When fall comes around, use a sharp blade to cut the asparagus back down to the soil level. Your little guys will winter happily like that, to come back the next year to provide new stalks for super side dishes.
Is there anything more satisfying than growing a spate of spuds? Harvesting a crop of container-grown potatoes is one of the best parts of the growing year. Potatoes aren’t picky which makes this crop a great jumping off point for new gardeners. Plus, they shoot this lush, leafy bush out the top of their soil that can quickly green up a dull space.
Potatoes are plentiful but only if they have enough room to grow. Each plant will need at least 2.5 gallons of soil-filled space to grow down into. You’ll get tiny little potatoes if you don’t give them enough space. Garden centers have potato sacks available which typically hold 3 plants. And like Brussels sprouts, the potatoes will need lots of water and excellent drainage. Two or three applications of fertilizer throughout the growing season should be sufficient.

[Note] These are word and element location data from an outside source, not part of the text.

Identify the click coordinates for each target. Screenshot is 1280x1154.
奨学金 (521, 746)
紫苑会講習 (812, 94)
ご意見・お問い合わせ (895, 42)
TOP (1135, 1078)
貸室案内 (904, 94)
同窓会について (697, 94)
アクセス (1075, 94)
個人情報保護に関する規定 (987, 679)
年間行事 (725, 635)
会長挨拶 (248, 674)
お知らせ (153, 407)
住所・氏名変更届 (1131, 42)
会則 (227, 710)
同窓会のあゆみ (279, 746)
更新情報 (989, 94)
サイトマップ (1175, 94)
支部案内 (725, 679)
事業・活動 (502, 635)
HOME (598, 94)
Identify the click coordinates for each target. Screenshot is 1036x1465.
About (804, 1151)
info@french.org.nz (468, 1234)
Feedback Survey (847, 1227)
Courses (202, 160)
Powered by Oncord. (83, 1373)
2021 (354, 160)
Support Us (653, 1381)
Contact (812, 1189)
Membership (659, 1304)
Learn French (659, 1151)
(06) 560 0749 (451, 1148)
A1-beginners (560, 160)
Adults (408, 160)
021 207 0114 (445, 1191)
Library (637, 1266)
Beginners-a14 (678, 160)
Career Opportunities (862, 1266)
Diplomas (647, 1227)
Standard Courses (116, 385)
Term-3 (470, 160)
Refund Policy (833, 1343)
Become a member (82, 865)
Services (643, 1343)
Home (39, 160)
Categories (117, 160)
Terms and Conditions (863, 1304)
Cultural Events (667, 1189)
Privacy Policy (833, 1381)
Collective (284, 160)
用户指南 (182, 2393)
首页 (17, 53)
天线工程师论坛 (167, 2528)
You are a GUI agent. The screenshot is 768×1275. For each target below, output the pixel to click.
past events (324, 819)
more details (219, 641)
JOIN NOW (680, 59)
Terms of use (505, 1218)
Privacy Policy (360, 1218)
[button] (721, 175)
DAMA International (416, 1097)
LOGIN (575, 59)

Knowing when to pluck those spuds out of the soil is a bit of a guessing game. You’ll have to root around the roots to do a size check. The species of potato and personal preference will be the key factors in determining the harvest size.
New Veggies, New Spot
We love the idea of trying some new veggies in containers on the patio. Brussels sprouts and asparagus are both tall and interesting. Guests will be delighted and keeping an eye on unwanted critters is that much easier.